==== Data provided

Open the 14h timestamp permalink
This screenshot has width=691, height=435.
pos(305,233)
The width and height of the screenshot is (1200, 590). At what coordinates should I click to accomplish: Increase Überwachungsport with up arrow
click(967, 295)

========

Short task: Print all of the items above again, word for word and without any changes.

Exercise result:
Open the 14h timestamp permalink
This screenshot has width=691, height=435.
pos(305,233)
The width and height of the screenshot is (1200, 590). At what coordinates should I click to accomplish: Increase Überwachungsport with up arrow
click(967, 295)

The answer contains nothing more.